Daarom moeten de detailhandelsactiviteiten waarvoor bij het besluit van 22 oktober 1998 nog afzonderlijk vrijstelling is verleend, derhalve worden geacht gezamenlijk, zonder dat deze nog langer van elkaar worden onderscheiden, op maat als "bouwmarkt" te zijn bestemd in artikel 4, eerste lid, onderdeel 1.1, onder b, gelezen in verbinding met tabel 4 van bijlage A, van de planvoorschriften. Dit betekent dat het gebruik van het perceel voor de exploitatie van een bouwmarkt met een verkoopvloeroppervlakte van 2415 m² niet in strijd is met de maatbestemde activiteiten op het perceel. De rechtbank heeft derhalve terecht overwogen dat het gebruik van het perceel door Praxis, te weten de exploitatie van een bouwmarkt met een verkoopvloeroppervlakte van 2415 m² in overeenstemming is met het bestemmingsplan, zodat geen ontheffing van het bestemmingsplan nodig is en geen grondslag bestaat voor handhavend optreden.

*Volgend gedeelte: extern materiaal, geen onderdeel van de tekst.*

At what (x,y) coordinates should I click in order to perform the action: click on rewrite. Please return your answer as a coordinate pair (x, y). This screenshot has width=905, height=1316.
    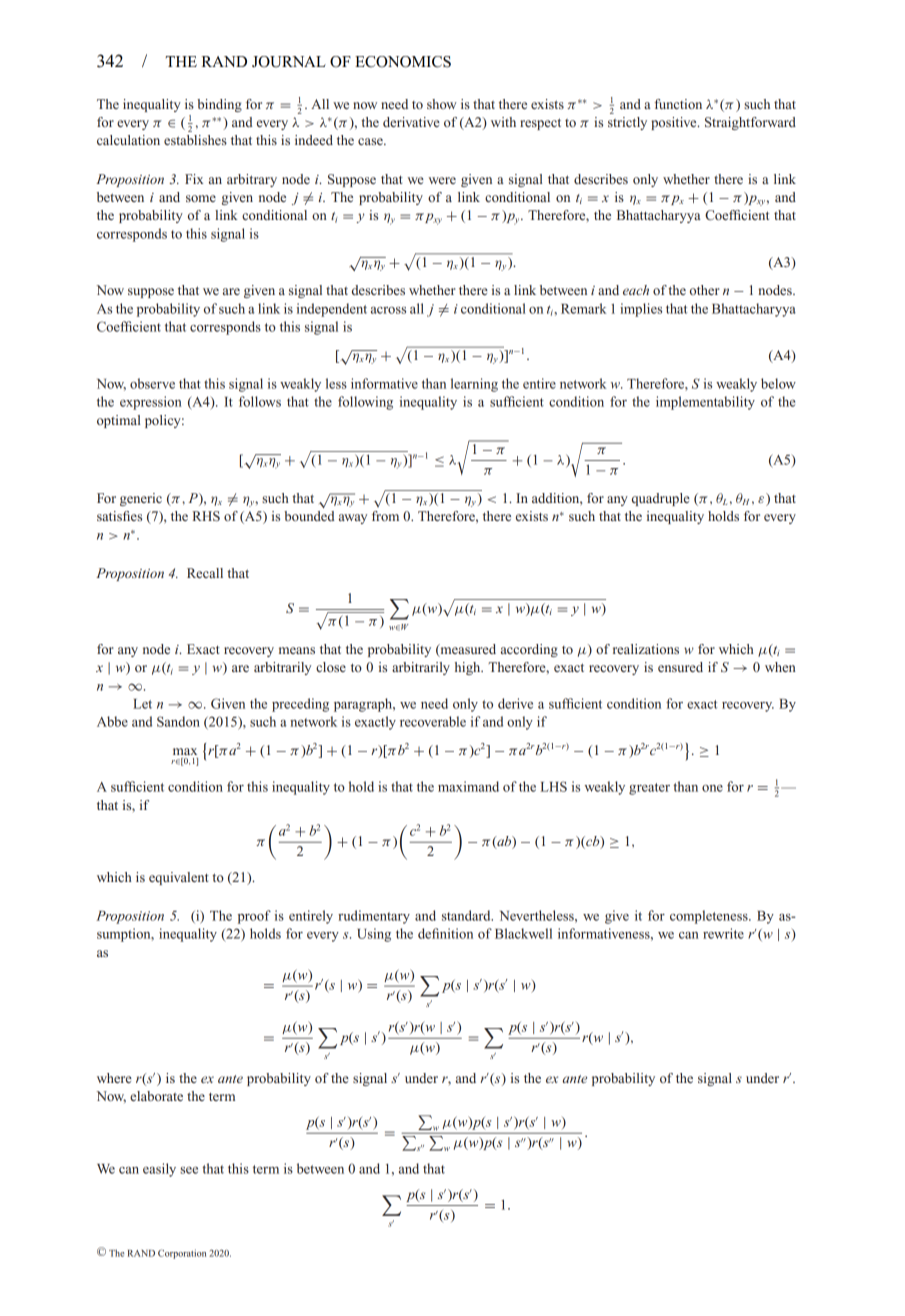
    Looking at the image, I should click on (723, 933).
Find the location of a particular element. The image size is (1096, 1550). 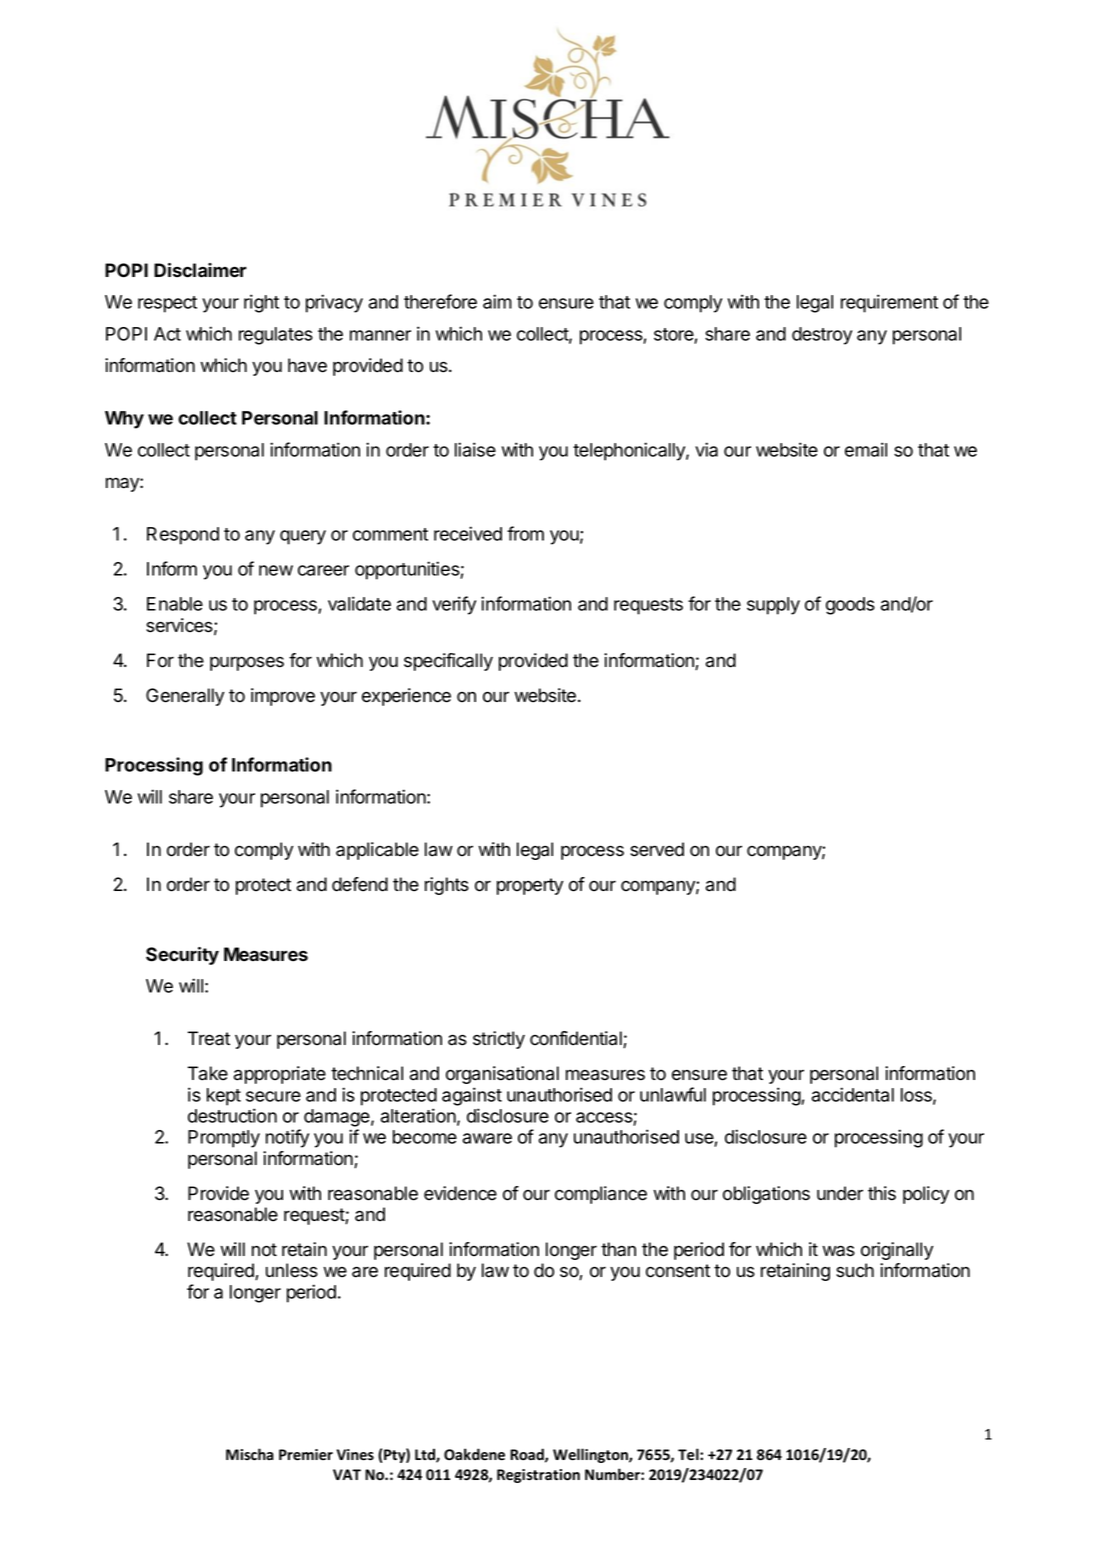

Disclaimer is located at coordinates (200, 270).
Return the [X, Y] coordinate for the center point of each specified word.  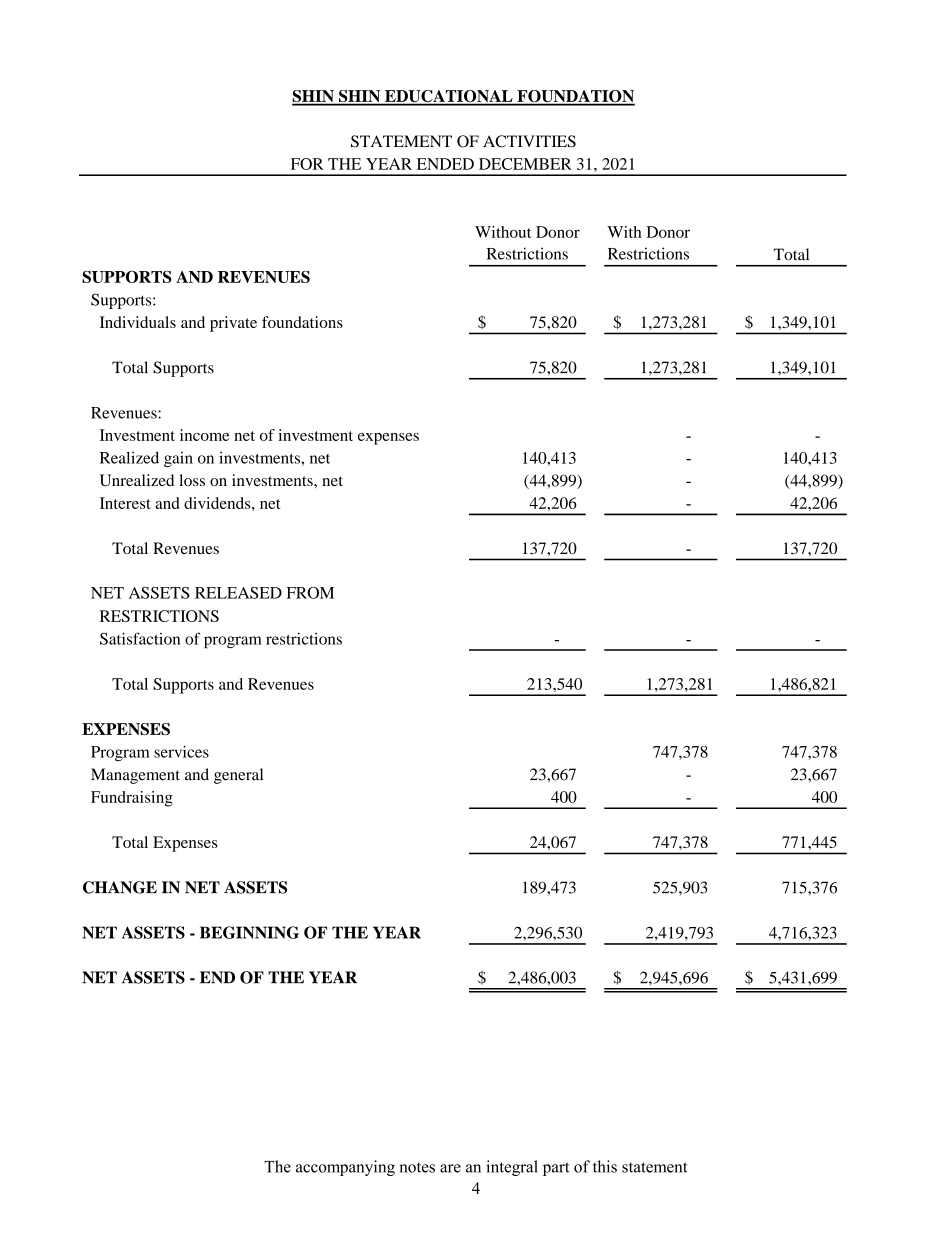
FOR [307, 164]
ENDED [445, 164]
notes [417, 1167]
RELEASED [238, 593]
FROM [310, 593]
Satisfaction [140, 638]
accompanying [345, 1168]
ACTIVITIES [529, 141]
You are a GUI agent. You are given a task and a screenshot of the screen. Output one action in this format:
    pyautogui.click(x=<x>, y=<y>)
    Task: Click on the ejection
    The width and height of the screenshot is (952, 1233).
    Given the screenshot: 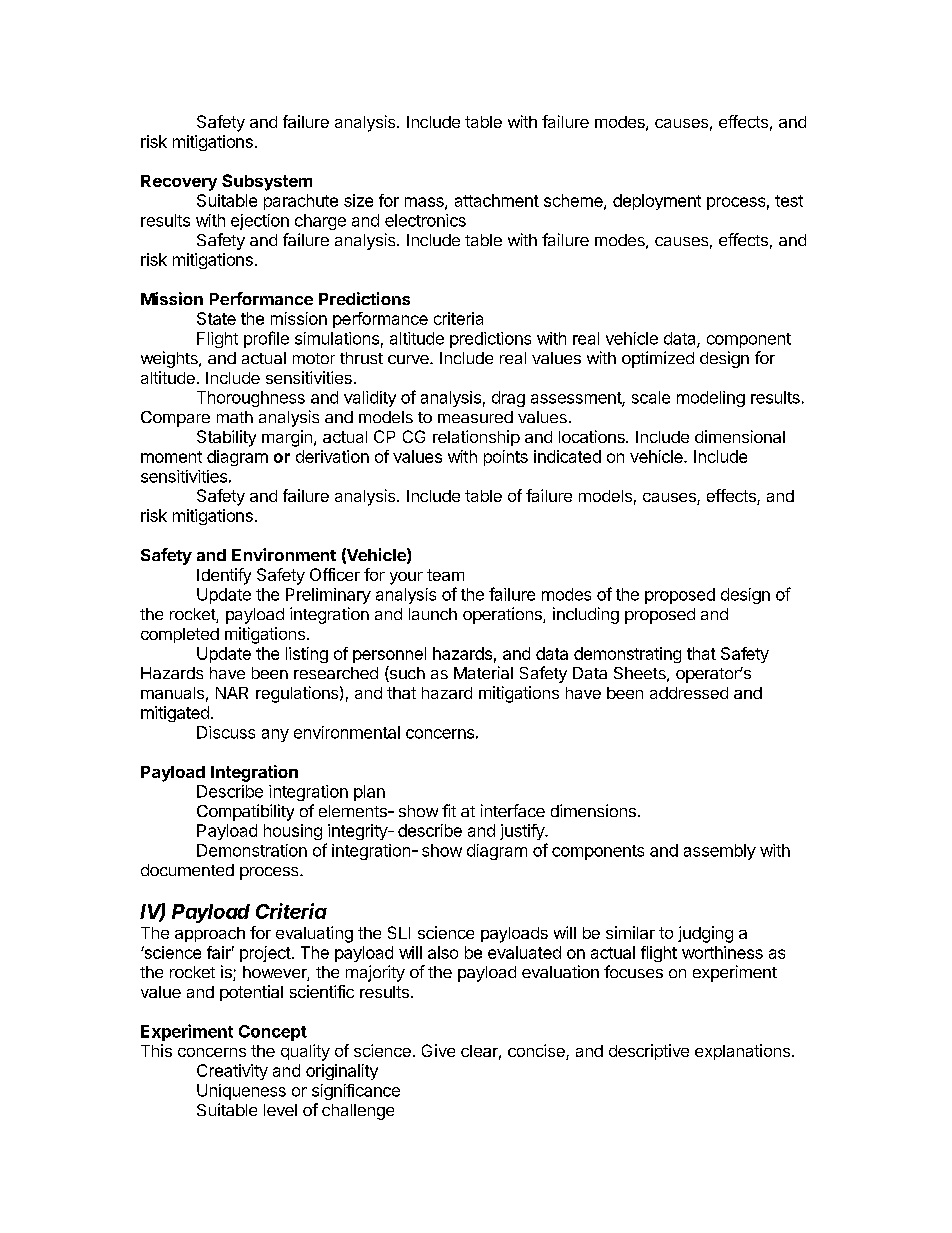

2.3. Een en ander leidt tot de conclusie dat de rechtbank terecht het beroep tegen het besluit van 25 augustus 2010, waarin het college besloot dat Praxis geen ontheffing nodig had voor een bouwmarkt met 2415 m² vvo, ongegrond heeft verklaard. Reeds daarom slaagt ook het hoger beroep tegen de niet-ontvankelijk verklaring van het beroep tegen het ingetrokken besluit van 16 juni 2010 niet. Nu Praxis geen ontheffing nodig had, heeft de rechtbank reeds daarom terecht geoordeeld, dat [appellante] geen procesbelang had bij het beroep tegen het besluit van 16 juni 2010, waarbij de bezwaren van [appellante] tegen de eerder aan Praxis verleende, doch later ingetrokken ontheffing ongegrond werden verklaard. Geenszins is immers aannemelijk dat [appellante] door dat besluit schade heeft geleden, nu is komen vast te staan, dat de ontheffing voor het gebruik van Praxis, dat [appellante] schade zou hebben berokkend, niet was vereist.
Het hoger beroep is ongegrond. De aangevallen uitspraak dient te worden bevestigd.
2.4. Voor een proceskostenveroordeling bestaat geen aanleiding.
De Afdeling bestuursrechtspraak van de Raad van State
Recht doende in naam der Koningin:
bevestigt de aangevallen uitspraak.
Aldus vastgesteld door mr. P.A. Offers, voorzitter, en mr. J.E.M. Polak en mr. P.B.M.J. van der Beek-Gillessen, leden, in tegenwoordigheid van mr. R.G.P. Oudenaller, ambtenaar van staat.